Noteworthy, Oil (USO), closed below its January Calendar Range.
In years past, I have studied these ranges, but it seems that this year in particular, the range has some real legs!
I began the year speculating that we might be range bound, but now I ask for how long? We traders have a real roadmap to follow. One that requires a lot of patience as the indices travel in between the highs and lows.
The whole market thus far could be also in tandem with my 2015 Chinese New Year “sheep” theory. Think of sheep grazing peacefully, occasionally getting sheared, sometimes dodging wolves, but typically hanging out with the herd.
S&P 500 (SPY) confirmed Bullish Phase with an inside day 204.77 the 50 DMA. January high 206.88 Subscribers: Positive pivots
Russell 2000 (IWM) confirmed Bullish Phase 117.24 the 50 DMA to defend. January high 120.56 far
Dow (DIA) Unconfirmed Warning Phase with an inside day 175.82 some support. 176.83 the 50 DMA to get back above. January high 179.23
Nasdaq (QQQ) confirmed Bullish Phase 103.32 the 50 DMA to defend. Posting as closing above 104.20 (104.26). Big eyes here.
XLF (Financials) Held 23.75. Still far from the 50 DMA at 24.30
SMH (Semiconductors) 55.16 is the January Calendar Range high-now pivotal as we start the week.

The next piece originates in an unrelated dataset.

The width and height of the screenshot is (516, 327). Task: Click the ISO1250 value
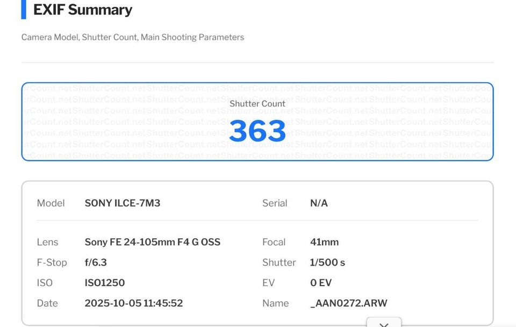coord(105,283)
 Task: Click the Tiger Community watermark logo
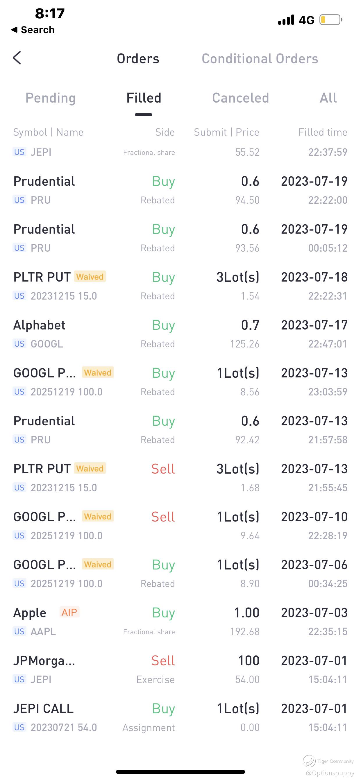click(x=309, y=761)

IBB (Biotechnology) Still strong like bull
XRT (Retail) Confirmed the bullish phase
IYR (Real Estate) Closed slightly down from the new highs
ITB (US Home Construction) If the market turns back down, I would go here first for shorts especially after Friday’s action
GLD (Gold Trust) I’d say more resting
USO (US Oil Fund) Time to fill up the car
TAN (Guggenheim Solar Energy) Over Friday’s high will be a good follow through to the Friday rally
UUP (Dollar Bull) Over 25.00 wow
EWG (Germany): 27.50 key support
FXI (China Large Cap Fund) Inside day near the highs
SGG (Sugar) Subscribers: Still causing cavities
Longs: On categories: Gap higher days we go to all categories and choose ones with lowest risk that break the opening range. On weaker days, we look at Category 3, especially if the picks hold S1, previous day lows or a major moving average and have a good risk on the reversal. The difference between Category 1 and 2 is the stock condition-a Condition 1 is strongest stock and more likely to make a parabolic move.
Note: Anything that is on this list is a candidate for a swing trade-(of course market condition is a factor) -use the max risk mentioned along with an opening range stop using fudge factor and time confirms. I suggest you decide on 1 or 2 that have a risk you like and then position size accordingly
Category 1: N/A
Category 2:N/A
Category 3: (Double Up) Positive Phase, Condition 1 through 4, Positive Pivots which means can either buy an opening range breakout or candidate for Opening Range Reversal, with Risk S1 or previous day low, whichever is lower unless noted differently, Target- Day to at least 3 ATRs from entry: (Opening range reversals are good on anything above S1)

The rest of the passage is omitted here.